Brytyjskie gazety – „Daily Express”, „Daily Star” oraz ich weekendowe wydania – zostały ukarane za to, że o porwanie i zabicie czteroletniej dziewczynki podejrzewały jej rodziców. Takie sugestie pojawiły się aż w 110 artykułach. Tabloidy, które czyta ponad milion Brytyjczyków, zamieściły więc przeprosiny. Na pierwszych stronach.
„Kate i Gerry McCann: Przepraszamy” – taki tytuł wydrukowany wielkimi literami zobaczyli czytelnicy. Pod spodem długi tekst o tym, że przeprosiny płyną prosto z serca, a sugestie, jakoby rodzice mieli udział w zabójstwie dziecka, były fałszywe. „Kate i Gerry McCann są całkowicie niewinni” – zapewniły gazety, przepraszając za dodatkową przykrość, którą sprawiły i tak pogrążonej w rozpaczy rodzinie.
– To niezwykła historia i ważny dzień dla brytyjskich gazet.

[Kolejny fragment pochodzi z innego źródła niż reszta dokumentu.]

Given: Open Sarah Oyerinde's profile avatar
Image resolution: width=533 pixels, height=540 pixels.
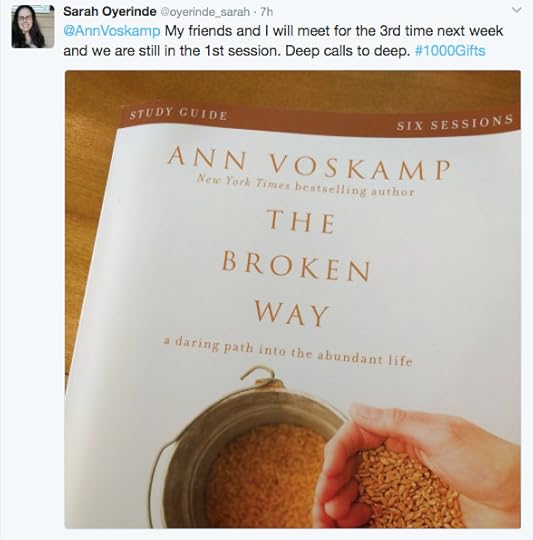Looking at the screenshot, I should (x=33, y=27).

Dotychczas, jeśli przepraszały, starały się ukryć ten fakt, publikując krótkie notki na dole strony. Teraz oba tabloidy do kłamstw i niekompetencji przyznały się na pierwszych stronach. Ucierpi na tym ich reputacja – mówi „Rzeczpospolitej” Charlie Beckett, szef brytyjskiej organizacji dziennikarskiej Polis, która rozpoczęła debatę nad tym, jak sprawa McCannów jest przedstawiana w mediach. Jego zdaniem ukarane tabloidy mogą stracić wielu czytelników.
– Ludzie mogą się wstydzić je czytać na przykład w metrze. Dlatego gazety będą teraz ostrożniejsze i zaczną sprawdzać informacje – mówi.

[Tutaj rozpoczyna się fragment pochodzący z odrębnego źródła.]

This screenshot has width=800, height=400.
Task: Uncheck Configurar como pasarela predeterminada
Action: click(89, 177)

Tabloidy stracą też finansowo. Pierwszy raz w historii brytyjskich mediów gazety wypłacą tak gigantyczne odszkodowanie. – Pół miliona funtów kary mogłoby zrujnować niejedną redakcję. To olbrzymia kwota – twierdzi Beckett.Redakcje przyjęły pozew McCannów z pokorą, nawet nie próbowały walczyć w sądzie.